Both the line containing "Task: Open the History icon in right sidebar" and the line containing "This screenshot has height=350, width=735." belong to the span. Output exactly that span from the listing below, and nothing outside it.

• Record set:
*****

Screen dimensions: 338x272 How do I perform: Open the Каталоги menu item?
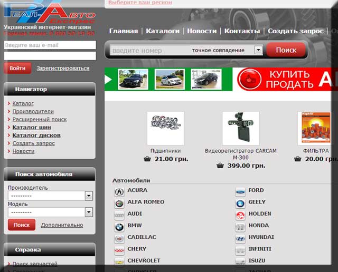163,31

*****

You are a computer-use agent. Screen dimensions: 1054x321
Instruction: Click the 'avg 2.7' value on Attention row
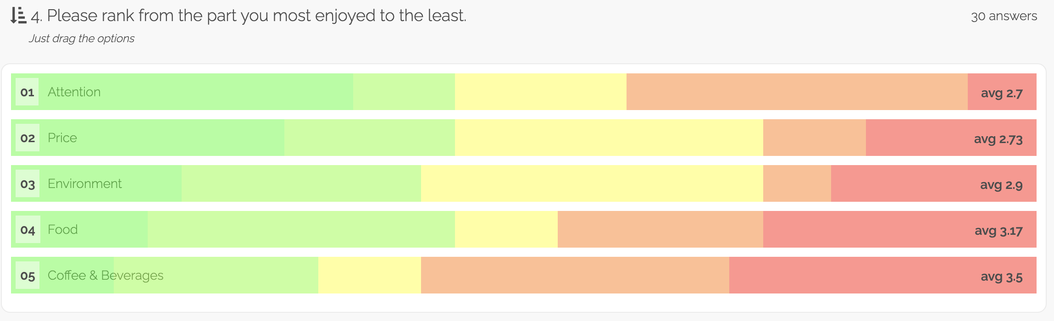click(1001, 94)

*****

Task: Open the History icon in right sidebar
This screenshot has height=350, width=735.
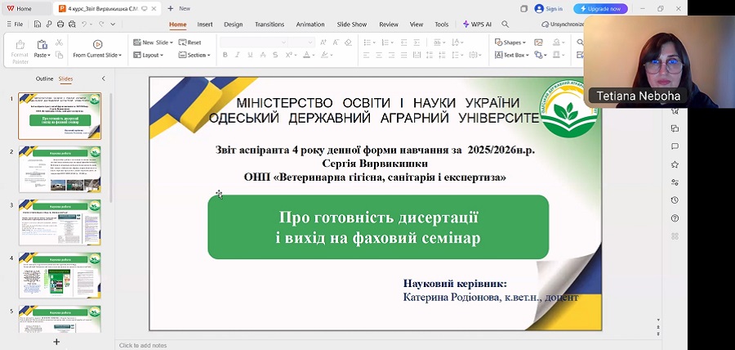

*****

• Written solution:
Task: Open the History icon in right sidebar
This screenshot has height=350, width=735.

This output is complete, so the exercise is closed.